All the Ibanez EW and EWC's I've played have sounded stellar, to say the least. They have great projection and a very warm tone. Think cutaway dreadnought with a bit less treble, and slightly subdued presence, almost like a Jumbo, but not as complex, or loud. 

The electronics package on these is pretty nice as well. Would make a great live or recording acoustic.


----------



## Meshugger (Apr 5, 2010)

Really? When i first saw it, i thought that it was too good to be true to begin with


----------



## MaxOfMetal (Apr 5, 2010)

I think the EW series is one of the best acoustic series Ibanez has ever put out, it's not saying much, but you get the point. 

These aren't gonna knock a higher end Takamine, Breedlove, or Taylor out of the ballpark, but considering their low price they're well worth it. I certainly prefer them over similarly priced Fender, Alverez, and Washburn offerings.


----------



## Meshugger (Apr 5, 2010)

Thank you  

I will buy one as soon as my finances allow it


----------



## MaxOfMetal (Apr 5, 2010)

I'm dying to try one of these out:


----------



## Meshugger (Apr 5, 2010)

^How on earth can it be within the same pricerange as the EW50?  No matter, since the closest dealer having those is either in Germany or Great Britain


----------



## lefty robb (Apr 5, 2010)

I really want one of these myself, the prices are really not that bad, and they make them in lefties. Anyone know if these come with cases?

Buy Ibanez EW20AS Left-Handed Exotic Wood Acoustic-Electric Guitar | Left Handed Acoustic Guitars | Musician's Friend


----------



## pink freud (Apr 5, 2010)

The one thing that I've noticed on all the EWs that I've played is they all have great action, which is surprising to find on a low-to-midrange acoustic.


----------



## thedonutman (Apr 5, 2010)

The top, back and sides are all laminated (not surprising, given the woods). Don't know if that bothers you?


----------



## lefty robb (Apr 5, 2010)

thedonutman said:


> The top, back and sides are all laminated (not surprising, given the woods). Don't know if that bothers you?




It would have to be, these woods alone have no structural ability.


----------



## george galatis (Apr 5, 2010)

i have never tried an exoticwood but it looks fine! (at least to the pic)


----------



## Esp Griffyn (Apr 5, 2010)

I owned one of these...






Thought I had some of my own pictures of it kicking about, but I can't find them atm. If I come across them I will post em up.

It was without a doubt a great guitar, and could stand up to a guitar 3 or 4 times it's price in terms of playability and tone. The build quality and finish was excellent, despite being such a cheap guitar, and the piezo system was great too. My guess is that since Ibanez aren't famed for excellent acoustic guitars, they are putting out low cost, high quality products and narrowing their profit margin in favour of making a name for themselves in the acoustic market. 
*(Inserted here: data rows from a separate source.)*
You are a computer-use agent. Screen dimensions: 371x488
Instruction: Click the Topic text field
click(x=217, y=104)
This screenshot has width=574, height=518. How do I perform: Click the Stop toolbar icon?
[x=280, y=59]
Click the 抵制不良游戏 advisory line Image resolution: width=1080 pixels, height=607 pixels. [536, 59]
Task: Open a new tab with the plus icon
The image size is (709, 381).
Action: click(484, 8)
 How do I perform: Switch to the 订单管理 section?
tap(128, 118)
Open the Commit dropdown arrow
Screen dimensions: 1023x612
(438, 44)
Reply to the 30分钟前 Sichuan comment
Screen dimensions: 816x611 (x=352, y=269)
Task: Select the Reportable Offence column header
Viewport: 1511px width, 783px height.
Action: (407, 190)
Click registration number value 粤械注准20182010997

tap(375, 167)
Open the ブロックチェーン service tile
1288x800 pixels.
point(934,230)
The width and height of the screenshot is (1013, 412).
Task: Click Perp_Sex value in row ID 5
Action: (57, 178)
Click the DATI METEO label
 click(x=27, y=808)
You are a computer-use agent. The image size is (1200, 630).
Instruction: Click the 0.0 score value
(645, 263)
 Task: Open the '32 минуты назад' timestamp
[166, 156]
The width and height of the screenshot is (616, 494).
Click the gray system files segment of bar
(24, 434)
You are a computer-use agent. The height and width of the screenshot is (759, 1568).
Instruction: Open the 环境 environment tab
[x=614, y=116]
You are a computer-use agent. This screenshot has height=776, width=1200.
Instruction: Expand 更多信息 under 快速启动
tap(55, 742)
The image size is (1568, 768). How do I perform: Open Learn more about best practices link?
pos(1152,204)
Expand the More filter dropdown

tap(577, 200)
I have owned two AEG10NEs, the Nylon string, which were amazing. I wish I still owned one of those, because they wre great. I often refer to them collectively as one, because again the quality was excellent and they were so consistent that when I bought the second months after selling the first it felt like I'd gotten my old guitar. I will have to buy another one some time, every jazz fusion guitarist should have a nylon string.


----------